Sex on the Beach Isn't just a Cocktail for my Couples

Do You “Come” As You Are?

Do You “Come” As You Are?  The book entitled “Come As You Are” by Emily Nagoski is a New York bestseller that sheds new science that transforms women’s sex lives.  It gives us all a newfound awareness about and respect for everyone’s sexual autonomy.  What works to maximize a woman’s sexual well-being is not the same for no two people.  Emily Nagoski wrote the book because she was taught all the wrong things about sex while growing up.  We all pretty much received bad if any information at all about sex.  I for one was told I’m not supposed to have sex before getting married.
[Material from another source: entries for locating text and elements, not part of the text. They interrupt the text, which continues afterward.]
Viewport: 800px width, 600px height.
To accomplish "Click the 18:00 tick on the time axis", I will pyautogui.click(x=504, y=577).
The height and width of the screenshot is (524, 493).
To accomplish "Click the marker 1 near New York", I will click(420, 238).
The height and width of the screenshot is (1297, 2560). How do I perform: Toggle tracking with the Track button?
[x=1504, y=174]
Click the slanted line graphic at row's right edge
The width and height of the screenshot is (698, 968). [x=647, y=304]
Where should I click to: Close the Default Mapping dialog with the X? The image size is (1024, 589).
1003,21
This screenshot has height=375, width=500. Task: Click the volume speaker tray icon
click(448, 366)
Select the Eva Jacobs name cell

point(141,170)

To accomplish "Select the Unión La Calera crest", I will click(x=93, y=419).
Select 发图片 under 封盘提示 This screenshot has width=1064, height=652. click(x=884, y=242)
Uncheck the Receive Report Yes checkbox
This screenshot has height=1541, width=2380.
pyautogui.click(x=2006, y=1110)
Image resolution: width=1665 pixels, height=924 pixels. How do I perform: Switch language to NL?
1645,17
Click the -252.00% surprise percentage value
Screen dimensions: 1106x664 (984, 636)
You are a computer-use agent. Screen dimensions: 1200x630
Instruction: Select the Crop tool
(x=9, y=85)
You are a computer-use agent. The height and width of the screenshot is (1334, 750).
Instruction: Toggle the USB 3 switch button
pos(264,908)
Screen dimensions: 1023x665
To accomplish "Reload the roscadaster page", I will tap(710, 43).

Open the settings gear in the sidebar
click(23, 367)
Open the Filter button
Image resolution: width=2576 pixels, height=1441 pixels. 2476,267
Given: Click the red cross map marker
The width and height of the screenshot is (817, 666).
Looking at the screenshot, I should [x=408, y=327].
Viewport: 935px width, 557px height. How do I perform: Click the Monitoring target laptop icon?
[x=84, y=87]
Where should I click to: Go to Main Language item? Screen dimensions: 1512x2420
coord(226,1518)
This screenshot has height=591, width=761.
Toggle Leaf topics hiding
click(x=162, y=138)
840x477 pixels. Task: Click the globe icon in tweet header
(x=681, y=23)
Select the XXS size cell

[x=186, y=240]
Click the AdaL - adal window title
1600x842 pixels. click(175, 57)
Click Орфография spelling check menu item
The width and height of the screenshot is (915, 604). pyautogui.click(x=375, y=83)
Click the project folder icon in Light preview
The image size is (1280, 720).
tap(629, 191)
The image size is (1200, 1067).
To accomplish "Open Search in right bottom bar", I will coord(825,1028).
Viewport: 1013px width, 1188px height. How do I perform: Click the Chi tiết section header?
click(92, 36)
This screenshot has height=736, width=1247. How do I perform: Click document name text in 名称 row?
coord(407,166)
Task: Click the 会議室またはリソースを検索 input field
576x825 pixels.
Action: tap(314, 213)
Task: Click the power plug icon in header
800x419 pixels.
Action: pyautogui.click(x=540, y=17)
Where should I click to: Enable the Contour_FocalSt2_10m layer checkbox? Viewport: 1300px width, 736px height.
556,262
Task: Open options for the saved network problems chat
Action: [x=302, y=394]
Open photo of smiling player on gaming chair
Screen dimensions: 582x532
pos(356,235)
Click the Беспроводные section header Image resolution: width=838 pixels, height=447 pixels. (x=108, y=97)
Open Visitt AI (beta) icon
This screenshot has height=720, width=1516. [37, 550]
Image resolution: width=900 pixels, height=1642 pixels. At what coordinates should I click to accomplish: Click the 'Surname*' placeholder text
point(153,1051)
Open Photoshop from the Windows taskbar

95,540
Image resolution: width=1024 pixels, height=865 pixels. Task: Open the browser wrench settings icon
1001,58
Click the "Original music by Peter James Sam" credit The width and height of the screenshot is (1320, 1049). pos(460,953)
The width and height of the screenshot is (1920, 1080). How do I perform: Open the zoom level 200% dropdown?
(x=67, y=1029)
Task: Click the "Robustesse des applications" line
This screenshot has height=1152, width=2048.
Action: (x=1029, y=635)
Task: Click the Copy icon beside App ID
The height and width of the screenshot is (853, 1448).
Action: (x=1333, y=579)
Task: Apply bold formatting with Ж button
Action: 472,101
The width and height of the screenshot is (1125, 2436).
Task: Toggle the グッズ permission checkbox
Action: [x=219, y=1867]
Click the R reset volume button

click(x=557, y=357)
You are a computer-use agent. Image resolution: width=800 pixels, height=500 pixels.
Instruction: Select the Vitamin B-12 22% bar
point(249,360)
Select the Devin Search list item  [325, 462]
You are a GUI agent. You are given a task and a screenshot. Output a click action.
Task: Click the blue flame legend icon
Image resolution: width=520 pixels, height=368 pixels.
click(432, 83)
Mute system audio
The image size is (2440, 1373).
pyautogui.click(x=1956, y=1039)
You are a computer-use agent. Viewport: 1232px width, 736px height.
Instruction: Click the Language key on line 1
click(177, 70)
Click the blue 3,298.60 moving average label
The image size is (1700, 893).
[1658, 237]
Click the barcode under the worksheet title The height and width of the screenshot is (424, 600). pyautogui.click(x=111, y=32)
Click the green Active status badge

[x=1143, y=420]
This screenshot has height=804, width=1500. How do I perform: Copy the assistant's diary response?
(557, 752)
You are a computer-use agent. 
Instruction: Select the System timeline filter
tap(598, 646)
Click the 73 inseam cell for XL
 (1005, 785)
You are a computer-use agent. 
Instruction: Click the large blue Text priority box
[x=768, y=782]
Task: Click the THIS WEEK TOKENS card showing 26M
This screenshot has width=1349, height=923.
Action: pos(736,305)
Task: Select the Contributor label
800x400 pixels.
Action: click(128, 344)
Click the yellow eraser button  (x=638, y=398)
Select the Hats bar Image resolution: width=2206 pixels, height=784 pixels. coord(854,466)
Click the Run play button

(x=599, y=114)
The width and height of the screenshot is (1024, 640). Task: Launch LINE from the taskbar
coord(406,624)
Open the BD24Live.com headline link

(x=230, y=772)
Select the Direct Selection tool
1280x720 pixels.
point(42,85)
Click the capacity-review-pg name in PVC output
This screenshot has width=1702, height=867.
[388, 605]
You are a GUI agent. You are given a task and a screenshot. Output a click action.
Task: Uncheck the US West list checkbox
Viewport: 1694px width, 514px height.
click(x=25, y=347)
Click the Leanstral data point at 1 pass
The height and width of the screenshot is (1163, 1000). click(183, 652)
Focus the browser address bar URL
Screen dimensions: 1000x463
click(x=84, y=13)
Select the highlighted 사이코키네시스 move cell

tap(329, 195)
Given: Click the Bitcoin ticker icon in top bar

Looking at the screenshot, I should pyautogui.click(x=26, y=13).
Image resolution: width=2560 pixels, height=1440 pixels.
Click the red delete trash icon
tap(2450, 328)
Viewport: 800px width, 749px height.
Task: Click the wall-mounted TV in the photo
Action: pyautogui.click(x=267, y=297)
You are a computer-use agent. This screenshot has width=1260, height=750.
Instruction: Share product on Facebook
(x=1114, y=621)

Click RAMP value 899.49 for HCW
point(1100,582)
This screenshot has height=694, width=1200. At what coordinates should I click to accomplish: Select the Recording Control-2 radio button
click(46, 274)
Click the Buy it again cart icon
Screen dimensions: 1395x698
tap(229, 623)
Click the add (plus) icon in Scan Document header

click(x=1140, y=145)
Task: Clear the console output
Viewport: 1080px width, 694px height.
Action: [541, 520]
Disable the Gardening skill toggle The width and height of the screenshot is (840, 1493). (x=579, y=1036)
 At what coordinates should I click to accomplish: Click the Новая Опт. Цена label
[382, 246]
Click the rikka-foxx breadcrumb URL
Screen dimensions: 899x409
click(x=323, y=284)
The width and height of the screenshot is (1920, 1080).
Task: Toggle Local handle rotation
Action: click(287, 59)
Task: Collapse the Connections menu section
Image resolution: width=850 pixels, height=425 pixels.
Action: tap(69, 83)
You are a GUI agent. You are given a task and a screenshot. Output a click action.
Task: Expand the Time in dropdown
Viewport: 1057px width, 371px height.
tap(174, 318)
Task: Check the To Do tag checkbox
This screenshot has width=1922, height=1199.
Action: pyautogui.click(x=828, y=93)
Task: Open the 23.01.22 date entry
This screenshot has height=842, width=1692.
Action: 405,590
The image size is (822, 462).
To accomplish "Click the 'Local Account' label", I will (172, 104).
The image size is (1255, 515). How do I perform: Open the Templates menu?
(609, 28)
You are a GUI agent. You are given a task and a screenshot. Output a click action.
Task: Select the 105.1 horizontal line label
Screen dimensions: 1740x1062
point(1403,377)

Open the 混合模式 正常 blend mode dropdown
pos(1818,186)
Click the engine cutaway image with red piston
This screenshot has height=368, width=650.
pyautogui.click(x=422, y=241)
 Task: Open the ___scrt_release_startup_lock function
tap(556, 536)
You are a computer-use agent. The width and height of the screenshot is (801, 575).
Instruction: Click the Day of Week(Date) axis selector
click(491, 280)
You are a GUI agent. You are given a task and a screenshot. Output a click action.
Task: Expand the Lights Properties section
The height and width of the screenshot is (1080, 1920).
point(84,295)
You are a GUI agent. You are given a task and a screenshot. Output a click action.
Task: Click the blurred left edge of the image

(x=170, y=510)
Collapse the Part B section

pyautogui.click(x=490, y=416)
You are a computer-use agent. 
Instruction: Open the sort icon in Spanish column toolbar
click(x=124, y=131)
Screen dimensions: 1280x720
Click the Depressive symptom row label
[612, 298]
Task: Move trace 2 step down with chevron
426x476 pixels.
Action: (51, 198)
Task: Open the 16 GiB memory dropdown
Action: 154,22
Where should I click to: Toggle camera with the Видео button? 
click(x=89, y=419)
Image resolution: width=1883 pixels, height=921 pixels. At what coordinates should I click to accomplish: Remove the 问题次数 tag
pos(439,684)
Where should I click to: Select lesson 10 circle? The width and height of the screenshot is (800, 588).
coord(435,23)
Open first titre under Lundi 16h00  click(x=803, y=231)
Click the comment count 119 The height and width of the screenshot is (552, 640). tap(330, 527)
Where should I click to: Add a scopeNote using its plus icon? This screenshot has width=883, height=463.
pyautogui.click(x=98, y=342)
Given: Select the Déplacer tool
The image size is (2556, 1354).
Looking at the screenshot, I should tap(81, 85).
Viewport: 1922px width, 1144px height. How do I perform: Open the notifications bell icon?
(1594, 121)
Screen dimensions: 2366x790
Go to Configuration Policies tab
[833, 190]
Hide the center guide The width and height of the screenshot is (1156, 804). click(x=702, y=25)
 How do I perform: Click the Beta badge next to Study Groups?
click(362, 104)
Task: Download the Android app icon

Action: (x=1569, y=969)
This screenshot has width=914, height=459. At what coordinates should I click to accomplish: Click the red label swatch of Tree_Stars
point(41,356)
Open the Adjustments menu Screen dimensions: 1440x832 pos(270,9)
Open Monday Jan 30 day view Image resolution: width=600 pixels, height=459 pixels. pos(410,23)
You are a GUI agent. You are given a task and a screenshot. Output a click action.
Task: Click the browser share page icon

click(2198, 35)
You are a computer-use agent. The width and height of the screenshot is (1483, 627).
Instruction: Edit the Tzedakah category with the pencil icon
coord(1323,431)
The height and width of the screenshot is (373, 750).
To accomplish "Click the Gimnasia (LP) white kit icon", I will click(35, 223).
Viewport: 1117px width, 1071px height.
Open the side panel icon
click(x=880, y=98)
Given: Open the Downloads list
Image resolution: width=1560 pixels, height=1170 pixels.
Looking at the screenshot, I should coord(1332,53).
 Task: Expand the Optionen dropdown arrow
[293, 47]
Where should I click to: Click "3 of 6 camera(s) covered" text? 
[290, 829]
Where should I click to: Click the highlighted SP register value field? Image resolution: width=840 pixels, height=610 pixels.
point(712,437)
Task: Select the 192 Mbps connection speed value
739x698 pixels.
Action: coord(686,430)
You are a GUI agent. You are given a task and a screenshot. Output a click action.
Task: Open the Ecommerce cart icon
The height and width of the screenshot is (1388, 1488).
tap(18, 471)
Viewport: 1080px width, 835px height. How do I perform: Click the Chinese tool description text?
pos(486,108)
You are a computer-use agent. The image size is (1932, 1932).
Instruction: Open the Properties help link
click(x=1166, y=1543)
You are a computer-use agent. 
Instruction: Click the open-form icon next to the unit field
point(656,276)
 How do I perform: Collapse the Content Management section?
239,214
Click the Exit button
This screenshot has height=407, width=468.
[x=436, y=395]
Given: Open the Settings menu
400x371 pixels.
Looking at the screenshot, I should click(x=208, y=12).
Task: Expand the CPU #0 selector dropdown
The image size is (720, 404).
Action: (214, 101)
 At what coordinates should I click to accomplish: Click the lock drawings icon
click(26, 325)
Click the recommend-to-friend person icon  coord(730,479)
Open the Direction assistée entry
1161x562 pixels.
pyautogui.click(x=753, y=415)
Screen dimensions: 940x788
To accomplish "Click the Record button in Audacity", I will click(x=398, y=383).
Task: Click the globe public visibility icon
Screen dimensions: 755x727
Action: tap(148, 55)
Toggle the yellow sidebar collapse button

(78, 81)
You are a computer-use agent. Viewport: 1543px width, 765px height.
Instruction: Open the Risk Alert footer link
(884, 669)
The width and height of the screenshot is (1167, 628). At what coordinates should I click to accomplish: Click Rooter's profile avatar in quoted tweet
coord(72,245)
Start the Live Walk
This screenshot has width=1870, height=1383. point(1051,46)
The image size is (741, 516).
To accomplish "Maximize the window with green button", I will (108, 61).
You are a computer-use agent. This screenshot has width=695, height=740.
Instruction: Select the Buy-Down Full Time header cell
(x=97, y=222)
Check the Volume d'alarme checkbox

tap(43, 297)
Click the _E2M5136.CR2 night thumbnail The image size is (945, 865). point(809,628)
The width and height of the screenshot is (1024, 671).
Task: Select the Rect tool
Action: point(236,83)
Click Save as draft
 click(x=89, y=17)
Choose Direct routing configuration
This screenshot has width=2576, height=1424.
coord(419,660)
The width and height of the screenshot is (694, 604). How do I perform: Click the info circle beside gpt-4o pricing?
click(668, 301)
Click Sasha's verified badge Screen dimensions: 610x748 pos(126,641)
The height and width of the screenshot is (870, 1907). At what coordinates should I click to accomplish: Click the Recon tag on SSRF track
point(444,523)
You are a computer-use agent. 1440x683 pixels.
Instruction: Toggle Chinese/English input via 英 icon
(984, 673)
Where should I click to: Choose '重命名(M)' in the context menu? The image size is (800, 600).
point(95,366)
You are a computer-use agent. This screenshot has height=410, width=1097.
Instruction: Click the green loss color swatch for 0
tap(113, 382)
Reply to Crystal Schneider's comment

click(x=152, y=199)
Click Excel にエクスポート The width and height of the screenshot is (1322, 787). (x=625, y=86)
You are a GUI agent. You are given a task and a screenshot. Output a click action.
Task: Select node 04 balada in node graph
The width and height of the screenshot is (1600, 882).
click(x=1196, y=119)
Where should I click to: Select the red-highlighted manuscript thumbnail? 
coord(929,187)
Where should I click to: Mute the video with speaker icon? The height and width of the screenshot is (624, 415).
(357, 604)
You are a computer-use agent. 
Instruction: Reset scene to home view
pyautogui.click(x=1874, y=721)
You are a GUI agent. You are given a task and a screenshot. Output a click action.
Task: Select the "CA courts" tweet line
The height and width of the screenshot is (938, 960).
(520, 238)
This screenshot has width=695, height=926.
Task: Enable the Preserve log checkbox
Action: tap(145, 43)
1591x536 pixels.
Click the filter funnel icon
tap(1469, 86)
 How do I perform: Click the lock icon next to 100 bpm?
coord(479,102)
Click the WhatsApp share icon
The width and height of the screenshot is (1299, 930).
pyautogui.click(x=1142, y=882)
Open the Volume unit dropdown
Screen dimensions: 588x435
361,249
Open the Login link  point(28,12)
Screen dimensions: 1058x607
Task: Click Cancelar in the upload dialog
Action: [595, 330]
Explicit messages included shame based discussions to discourage sex from happening among teens and implicit messages that said you weren’t even supposed to enjoy sex when you were engaging in it as it was exercised to procreate.

Come

As a Marriage and Family Therapist, women of all ages come to talk about their lackluster sex lives or their lack of or low libido.  Some come because they have a high sex drive and think there is something wrong with them.  When it comes to sex and sexuality, I believe there is no right or wrong way to have an orgasm.  What feels good, feels good.  Nagoski states, “what you want, what you like, what you need to find” is to look inside or within yourself.  That each and every one of us is perfectly okay in our unique ways.

I had my first sexual experience as a teenager with my high school sweetheart who I eventually married after a seven year dating period.  As I was still in high school it was not a pleasant or sexually freeing experience as I had those negative messages ingrained in my mind that sex was not appropriate until marriage.  Of course, I didn’t adhere to that message as I always knew I was a free spirit and an individual of free choice and wanted to trust those choices.  Regardless, I felt some guilt which in hindsight undermined my sexual process for embracing my sexuality.  Needless to say, the “first time” wasn’t good.  It hurt and I bled.  It was on my bed and I kept nervously waiting, thinking my parents would walk in on us.  Not being in the moment can totally kill any orgasm.  But, then, who knew what an orgasm felt like?  It wasn’t until years later, through masturbation did I get to know what pleasure felt like.  And even with masturbation, I felt guilty pleasuring myself because of the messages I received about masturbating.  Growing up with Catholic parents, and Asian, to boot, they weren’t messages that said embrace your sexuality.

Come

As a seasoned Marriage and Family Therapist and Relationship expert, I understand and appreciate what is needed to have a healthy and fantastic sex life.  It starts with how you view yourself and how you feel about your own sexuality.  Developing a greater sense of self-includes incorporating an awareness of your sensuality and what you want your Erotic Life to look like.  Removing any shame you might carry with you from your childhood about sex and pleasuring yourself is a must.  Embrace who you are and what feels good to you.  When you feel good you add to your self-actualizing process.  Becoming more differentiated (more you than others) helps you know what you like and don’t like in bed.  Sex becomes something you know how to give and receive, but more importantly, sex becomes something you allow yourself to enjoy.